* _EXERCISE MATERIALS_:
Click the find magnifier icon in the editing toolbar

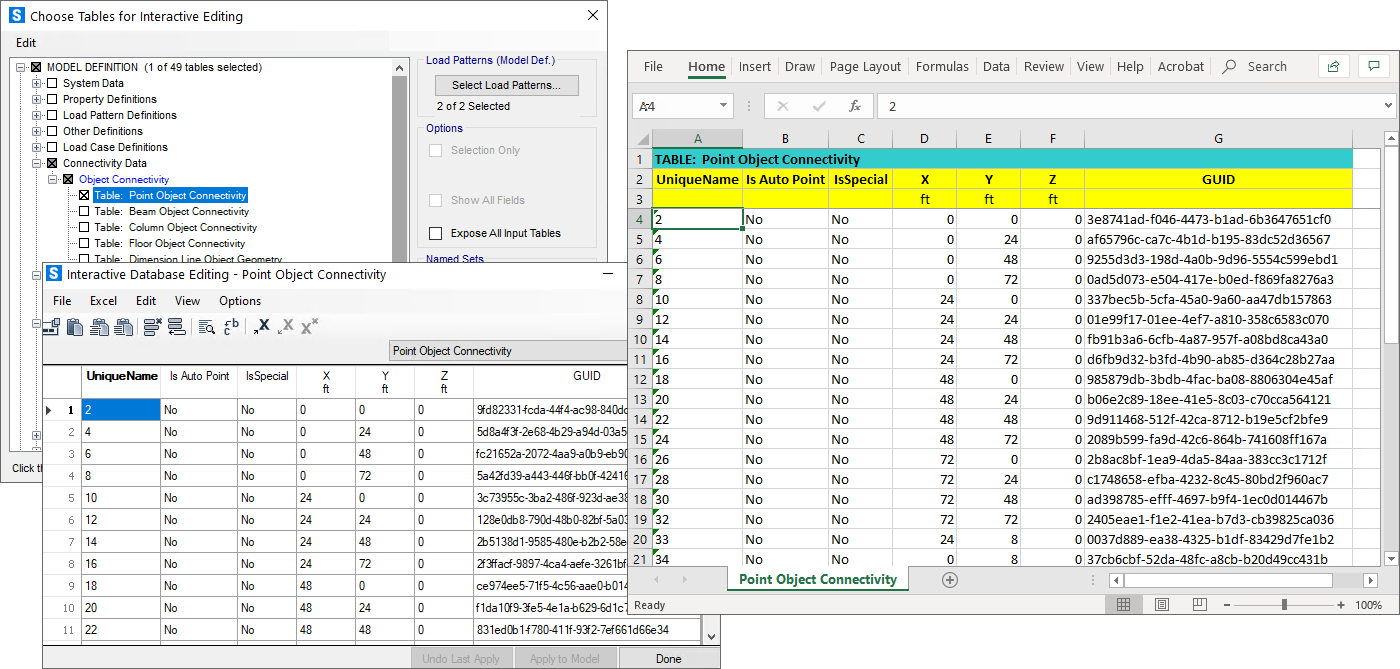206,327
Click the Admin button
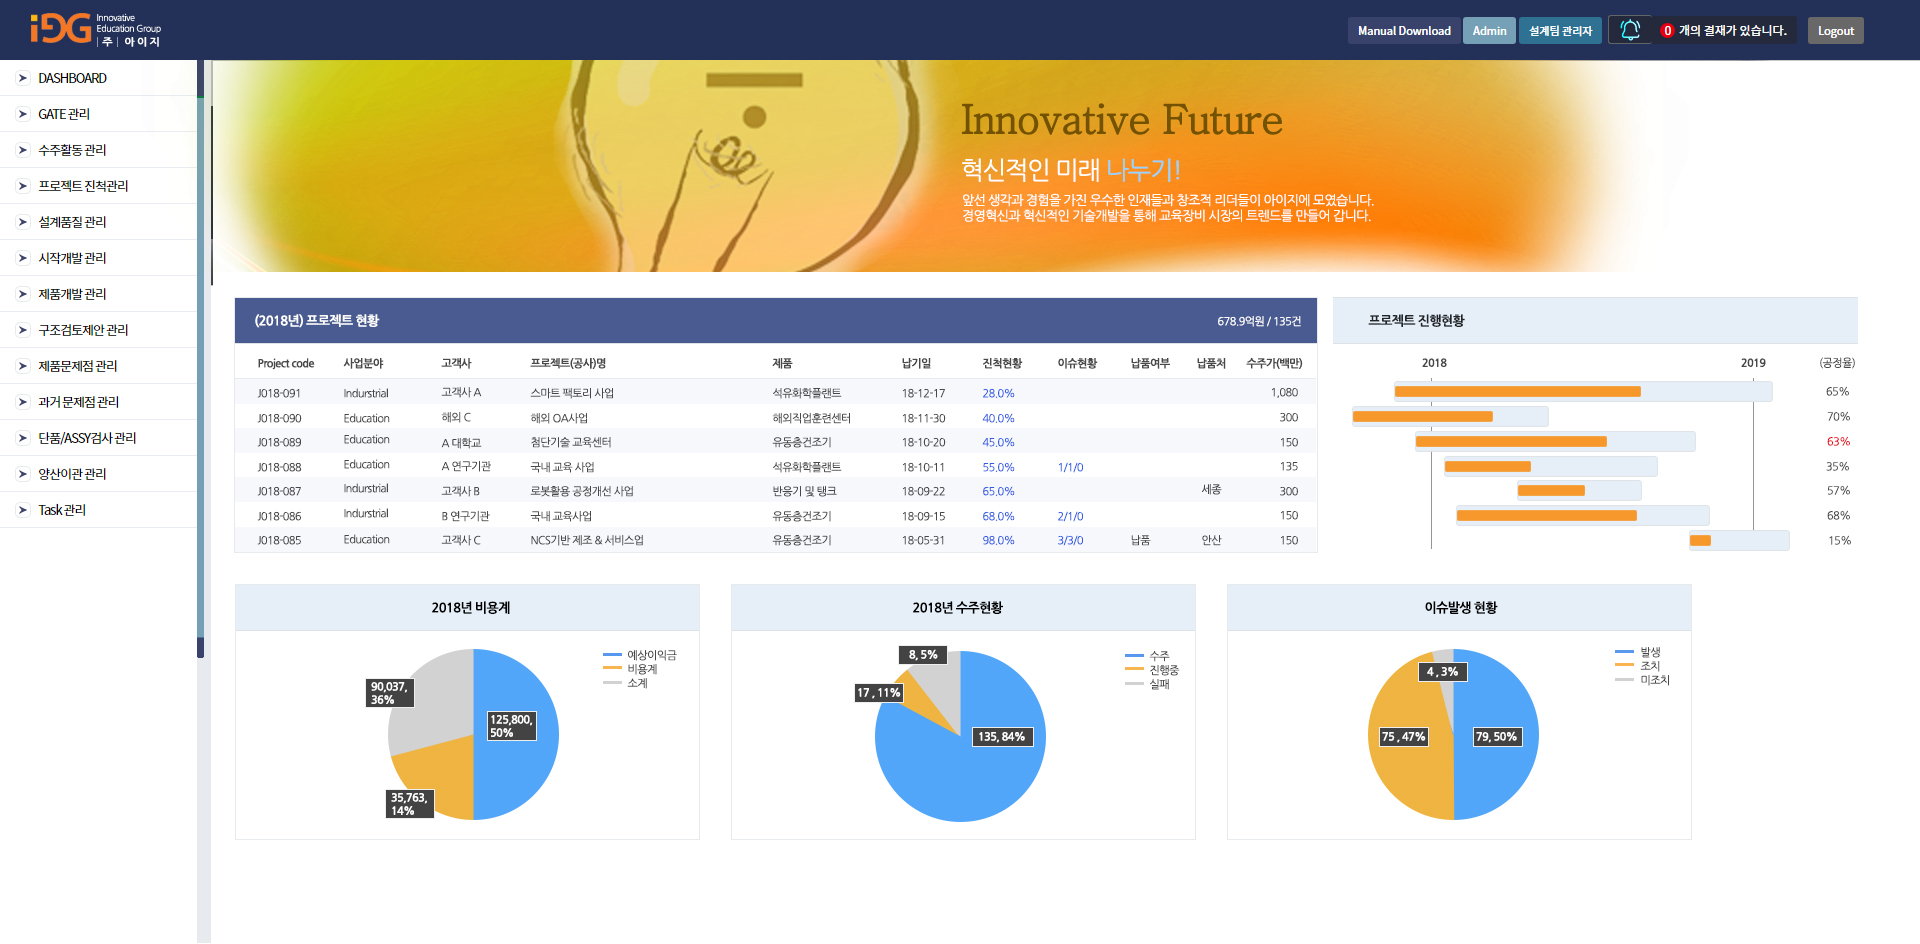The image size is (1920, 944). (1489, 31)
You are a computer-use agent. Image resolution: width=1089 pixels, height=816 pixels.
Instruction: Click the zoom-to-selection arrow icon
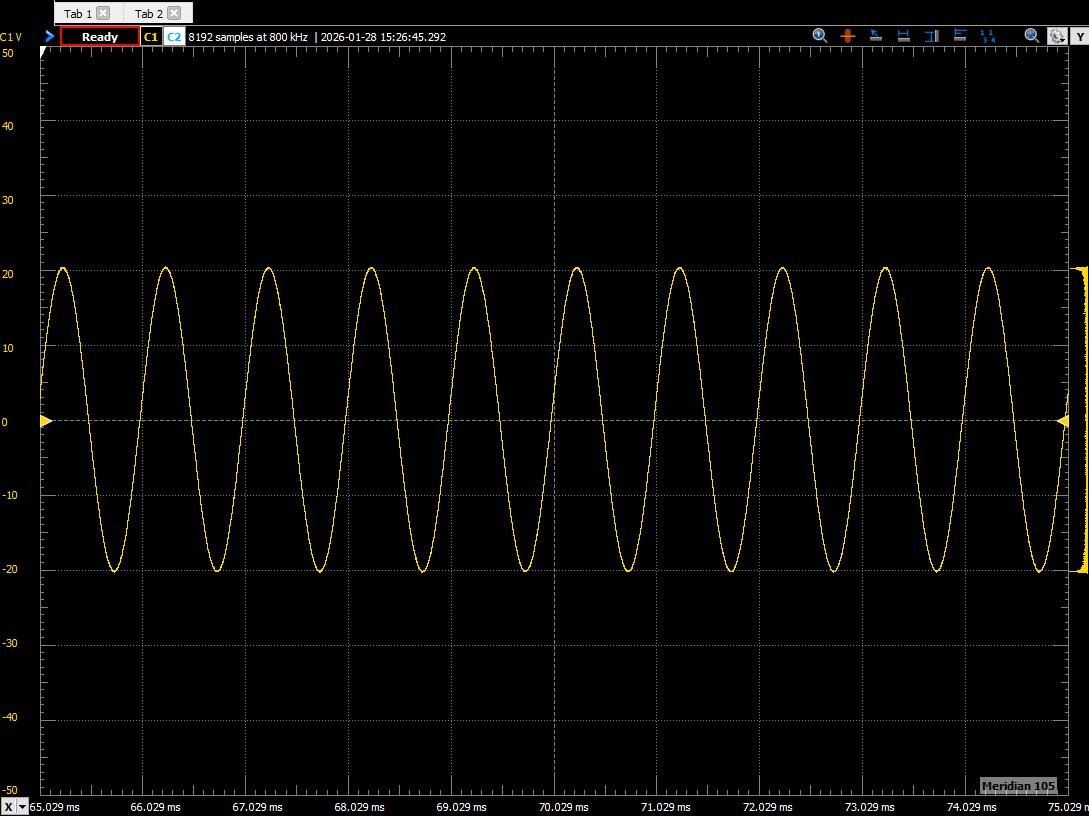(x=875, y=35)
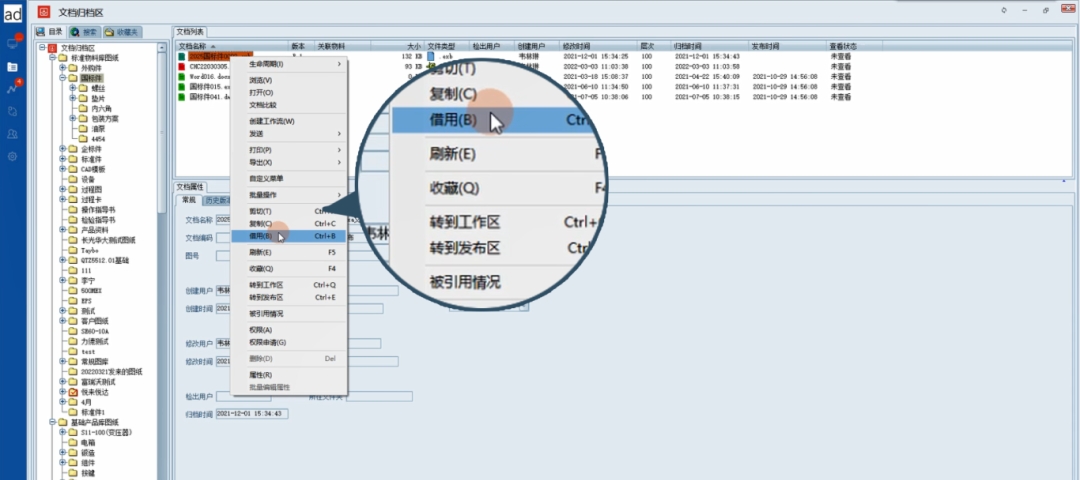Open the documents icon in left sidebar

tap(12, 66)
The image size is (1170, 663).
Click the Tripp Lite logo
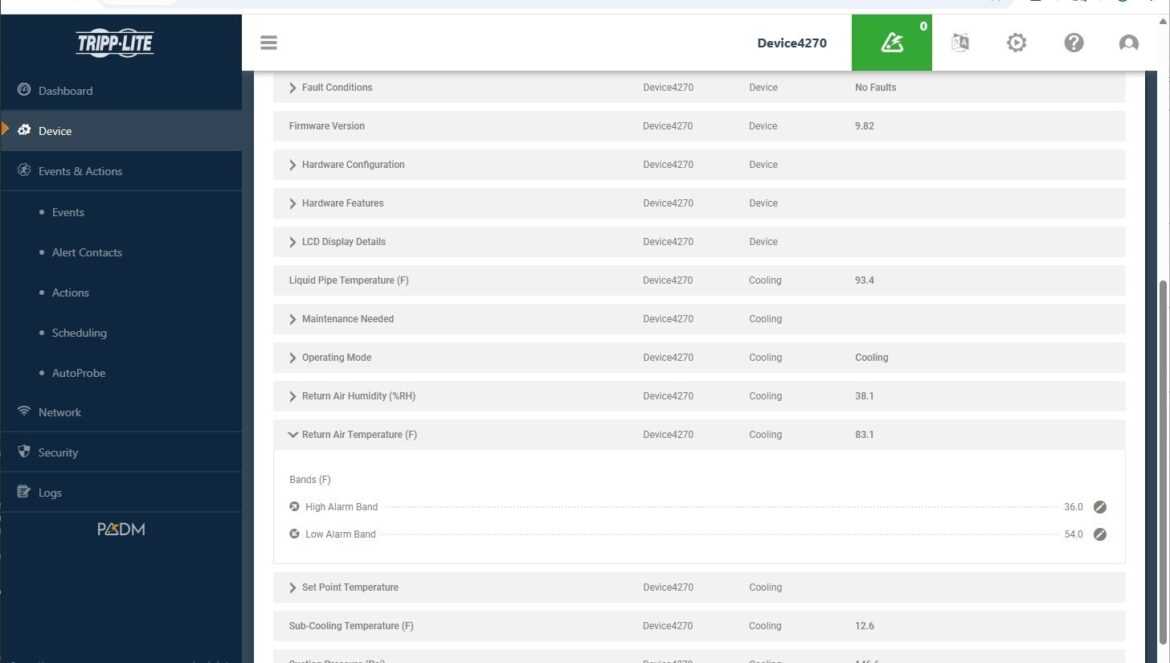pyautogui.click(x=115, y=43)
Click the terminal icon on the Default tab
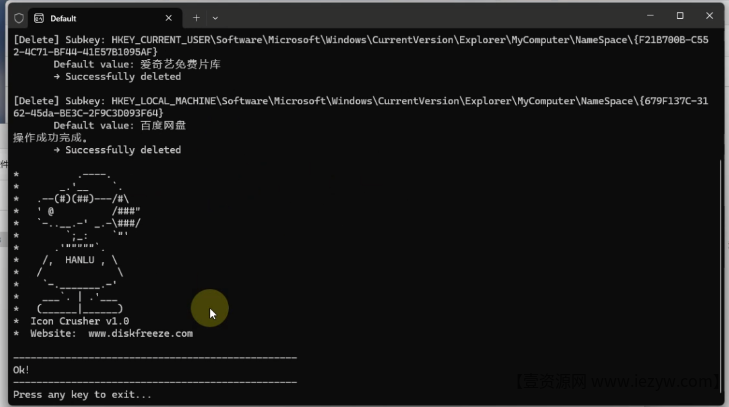Screen dimensions: 729x407 [38, 18]
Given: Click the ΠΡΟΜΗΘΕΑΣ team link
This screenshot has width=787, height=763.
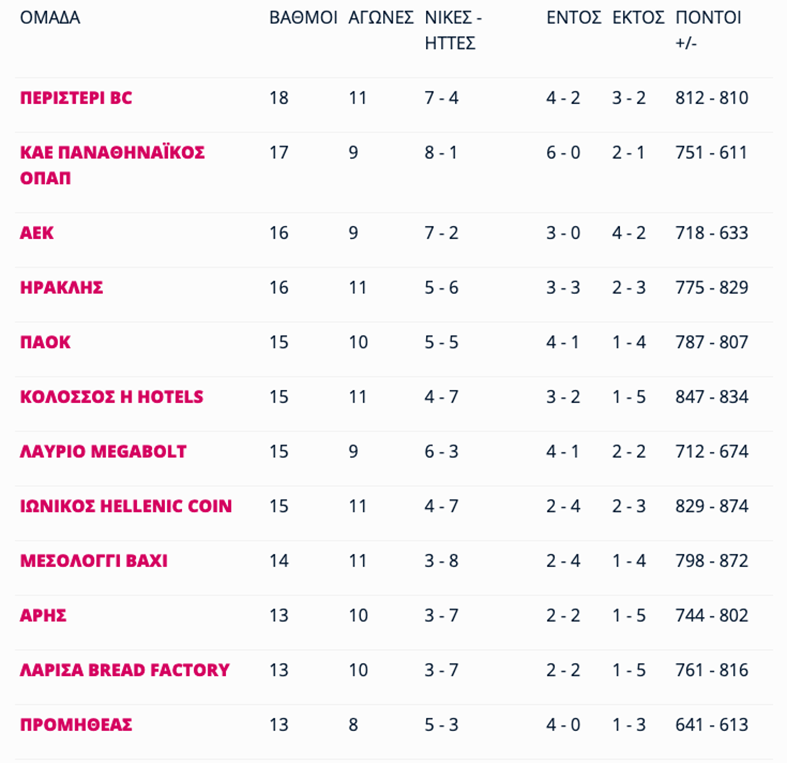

* _TRY IT_:
Line by line and exactly, reproduce the span from the line with "Instruction: Click the" through the end of the data above, both ends included, with pictures left out.

* _RESPONSE AREA_:
Instruction: Click the zoom-to-selection arrow icon
(x=875, y=35)
Open the documents icon in left sidebar

tap(12, 66)
The image size is (1170, 663).
Click the Tripp Lite logo
pyautogui.click(x=115, y=43)
Click the terminal icon on the Default tab
Screen dimensions: 729x407 [38, 18]
Given: Click the ΠΡΟΜΗΘΕΑΣ team link
This screenshot has width=787, height=763.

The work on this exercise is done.